TASK INSTRUCTIONS
Go through the entries below and return every line that contains "Previous".

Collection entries
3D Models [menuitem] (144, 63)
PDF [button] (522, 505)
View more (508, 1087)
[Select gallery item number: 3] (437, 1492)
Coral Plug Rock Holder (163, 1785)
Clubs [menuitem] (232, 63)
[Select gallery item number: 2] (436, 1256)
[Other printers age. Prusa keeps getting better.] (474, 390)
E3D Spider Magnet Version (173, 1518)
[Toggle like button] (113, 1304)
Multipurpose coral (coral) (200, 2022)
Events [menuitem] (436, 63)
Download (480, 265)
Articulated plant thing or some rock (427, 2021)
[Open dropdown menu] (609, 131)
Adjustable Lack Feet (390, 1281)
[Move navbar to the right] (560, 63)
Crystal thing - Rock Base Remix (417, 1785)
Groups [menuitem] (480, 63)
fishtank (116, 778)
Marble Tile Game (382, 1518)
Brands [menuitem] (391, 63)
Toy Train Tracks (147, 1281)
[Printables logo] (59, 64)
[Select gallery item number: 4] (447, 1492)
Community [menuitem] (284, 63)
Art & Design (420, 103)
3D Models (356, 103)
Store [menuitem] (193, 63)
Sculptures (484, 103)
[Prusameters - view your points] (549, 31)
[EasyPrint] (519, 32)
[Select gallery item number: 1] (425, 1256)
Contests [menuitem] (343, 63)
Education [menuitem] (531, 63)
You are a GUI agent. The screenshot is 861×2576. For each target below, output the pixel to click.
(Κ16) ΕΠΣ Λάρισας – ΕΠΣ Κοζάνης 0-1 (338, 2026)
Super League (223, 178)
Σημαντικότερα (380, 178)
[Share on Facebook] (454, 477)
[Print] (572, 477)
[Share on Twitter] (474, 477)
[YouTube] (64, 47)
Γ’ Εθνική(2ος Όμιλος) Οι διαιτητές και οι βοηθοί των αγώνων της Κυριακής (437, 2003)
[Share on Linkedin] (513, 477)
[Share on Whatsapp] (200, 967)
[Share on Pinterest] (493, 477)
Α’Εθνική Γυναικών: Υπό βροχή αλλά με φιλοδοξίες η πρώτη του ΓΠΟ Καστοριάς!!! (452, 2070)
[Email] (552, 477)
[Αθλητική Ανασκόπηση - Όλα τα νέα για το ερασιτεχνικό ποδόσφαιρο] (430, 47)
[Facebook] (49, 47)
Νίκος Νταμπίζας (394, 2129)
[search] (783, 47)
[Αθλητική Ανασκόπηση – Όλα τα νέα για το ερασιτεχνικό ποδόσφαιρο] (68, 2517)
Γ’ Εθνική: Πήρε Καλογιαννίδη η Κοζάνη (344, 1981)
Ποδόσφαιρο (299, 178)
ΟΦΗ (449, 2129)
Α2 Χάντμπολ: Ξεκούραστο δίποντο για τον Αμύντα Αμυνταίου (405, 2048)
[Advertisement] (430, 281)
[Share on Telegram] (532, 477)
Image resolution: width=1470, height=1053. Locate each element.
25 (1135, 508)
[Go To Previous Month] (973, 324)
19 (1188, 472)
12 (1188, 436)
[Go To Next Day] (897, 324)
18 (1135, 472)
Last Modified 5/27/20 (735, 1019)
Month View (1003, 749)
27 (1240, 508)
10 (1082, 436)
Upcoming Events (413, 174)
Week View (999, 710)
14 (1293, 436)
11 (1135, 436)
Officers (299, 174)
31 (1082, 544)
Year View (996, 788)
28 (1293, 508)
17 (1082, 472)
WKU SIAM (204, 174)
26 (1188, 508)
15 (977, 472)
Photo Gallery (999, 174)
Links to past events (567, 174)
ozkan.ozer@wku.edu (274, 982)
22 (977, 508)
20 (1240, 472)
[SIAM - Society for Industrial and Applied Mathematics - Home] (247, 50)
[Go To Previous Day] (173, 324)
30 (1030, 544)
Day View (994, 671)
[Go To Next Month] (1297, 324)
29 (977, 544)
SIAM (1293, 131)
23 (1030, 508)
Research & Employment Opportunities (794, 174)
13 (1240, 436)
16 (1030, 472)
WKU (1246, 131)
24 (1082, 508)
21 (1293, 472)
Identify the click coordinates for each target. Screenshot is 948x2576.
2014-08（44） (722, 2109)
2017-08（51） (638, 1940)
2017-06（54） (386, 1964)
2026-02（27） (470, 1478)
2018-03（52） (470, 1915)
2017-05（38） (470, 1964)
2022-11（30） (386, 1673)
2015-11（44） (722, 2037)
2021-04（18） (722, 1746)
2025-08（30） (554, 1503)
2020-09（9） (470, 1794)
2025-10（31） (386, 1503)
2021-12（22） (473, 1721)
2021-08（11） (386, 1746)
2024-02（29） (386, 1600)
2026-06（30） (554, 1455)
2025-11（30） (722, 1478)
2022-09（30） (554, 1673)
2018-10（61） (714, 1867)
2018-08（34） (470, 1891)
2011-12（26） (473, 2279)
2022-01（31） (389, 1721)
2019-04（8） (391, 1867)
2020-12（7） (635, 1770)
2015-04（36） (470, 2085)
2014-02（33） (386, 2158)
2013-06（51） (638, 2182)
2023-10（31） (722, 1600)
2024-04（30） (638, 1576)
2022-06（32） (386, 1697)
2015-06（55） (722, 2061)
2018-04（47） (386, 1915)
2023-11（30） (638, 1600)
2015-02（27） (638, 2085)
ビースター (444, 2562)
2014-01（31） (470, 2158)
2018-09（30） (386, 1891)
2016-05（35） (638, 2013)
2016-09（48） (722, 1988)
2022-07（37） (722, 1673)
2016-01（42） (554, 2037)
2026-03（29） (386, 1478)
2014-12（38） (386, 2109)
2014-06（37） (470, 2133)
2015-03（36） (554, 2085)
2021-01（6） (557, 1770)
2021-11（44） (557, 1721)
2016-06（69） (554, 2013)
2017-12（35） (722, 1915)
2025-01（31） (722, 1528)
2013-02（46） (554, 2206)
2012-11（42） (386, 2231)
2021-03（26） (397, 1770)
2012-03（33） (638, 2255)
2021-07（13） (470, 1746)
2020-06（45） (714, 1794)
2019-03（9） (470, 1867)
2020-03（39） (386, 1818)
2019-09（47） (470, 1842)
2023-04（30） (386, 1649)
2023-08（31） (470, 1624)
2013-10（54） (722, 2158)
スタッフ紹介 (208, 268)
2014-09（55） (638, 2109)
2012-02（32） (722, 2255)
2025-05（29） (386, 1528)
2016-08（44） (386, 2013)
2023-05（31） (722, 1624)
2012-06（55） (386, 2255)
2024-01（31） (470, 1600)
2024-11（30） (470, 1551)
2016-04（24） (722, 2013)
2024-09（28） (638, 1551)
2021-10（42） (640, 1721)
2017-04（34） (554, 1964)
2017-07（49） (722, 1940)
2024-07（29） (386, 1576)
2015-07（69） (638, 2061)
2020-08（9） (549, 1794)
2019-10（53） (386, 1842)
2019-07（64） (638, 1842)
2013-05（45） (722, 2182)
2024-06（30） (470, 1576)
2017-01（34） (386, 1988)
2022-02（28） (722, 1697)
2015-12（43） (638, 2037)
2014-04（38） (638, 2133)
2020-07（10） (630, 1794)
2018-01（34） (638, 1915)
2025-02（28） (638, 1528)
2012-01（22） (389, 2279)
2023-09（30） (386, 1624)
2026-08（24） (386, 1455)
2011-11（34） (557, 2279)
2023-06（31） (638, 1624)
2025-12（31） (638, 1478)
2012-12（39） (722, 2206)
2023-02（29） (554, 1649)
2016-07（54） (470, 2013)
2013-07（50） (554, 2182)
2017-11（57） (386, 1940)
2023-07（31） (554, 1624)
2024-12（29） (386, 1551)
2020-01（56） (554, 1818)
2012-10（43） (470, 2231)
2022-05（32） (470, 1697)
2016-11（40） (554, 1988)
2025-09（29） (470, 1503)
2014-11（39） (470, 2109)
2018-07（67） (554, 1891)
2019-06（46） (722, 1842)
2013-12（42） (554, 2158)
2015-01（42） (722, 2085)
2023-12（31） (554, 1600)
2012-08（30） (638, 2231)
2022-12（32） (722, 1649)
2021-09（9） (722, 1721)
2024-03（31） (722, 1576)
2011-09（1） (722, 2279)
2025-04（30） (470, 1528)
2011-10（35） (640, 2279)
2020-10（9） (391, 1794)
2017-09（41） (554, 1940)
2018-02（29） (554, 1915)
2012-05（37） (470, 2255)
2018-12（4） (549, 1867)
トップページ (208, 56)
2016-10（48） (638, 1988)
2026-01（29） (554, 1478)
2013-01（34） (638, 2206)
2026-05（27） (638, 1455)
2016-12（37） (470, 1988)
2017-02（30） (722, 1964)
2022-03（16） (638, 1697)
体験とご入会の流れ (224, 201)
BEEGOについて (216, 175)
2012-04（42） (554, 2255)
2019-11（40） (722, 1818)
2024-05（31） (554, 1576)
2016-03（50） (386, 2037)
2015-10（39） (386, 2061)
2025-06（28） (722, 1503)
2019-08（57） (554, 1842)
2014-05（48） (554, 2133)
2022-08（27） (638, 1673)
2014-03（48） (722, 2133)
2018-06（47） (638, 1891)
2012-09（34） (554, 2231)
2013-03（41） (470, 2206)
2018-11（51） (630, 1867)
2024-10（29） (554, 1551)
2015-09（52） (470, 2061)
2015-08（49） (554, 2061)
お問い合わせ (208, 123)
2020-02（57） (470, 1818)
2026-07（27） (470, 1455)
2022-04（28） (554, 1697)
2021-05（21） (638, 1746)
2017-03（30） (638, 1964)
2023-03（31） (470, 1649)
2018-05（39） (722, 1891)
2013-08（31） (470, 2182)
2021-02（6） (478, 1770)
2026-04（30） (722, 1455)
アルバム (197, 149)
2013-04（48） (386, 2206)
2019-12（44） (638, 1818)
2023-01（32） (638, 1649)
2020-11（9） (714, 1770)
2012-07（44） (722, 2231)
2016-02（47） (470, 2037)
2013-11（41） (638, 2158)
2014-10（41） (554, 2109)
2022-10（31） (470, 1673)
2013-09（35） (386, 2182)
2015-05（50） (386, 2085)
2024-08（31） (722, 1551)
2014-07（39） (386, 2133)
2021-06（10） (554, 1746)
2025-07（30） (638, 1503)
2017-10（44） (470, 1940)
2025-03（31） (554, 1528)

SOLUTION BELOW
[Go To Previous Month] (973, 324)
[Go To Previous Day] (173, 324)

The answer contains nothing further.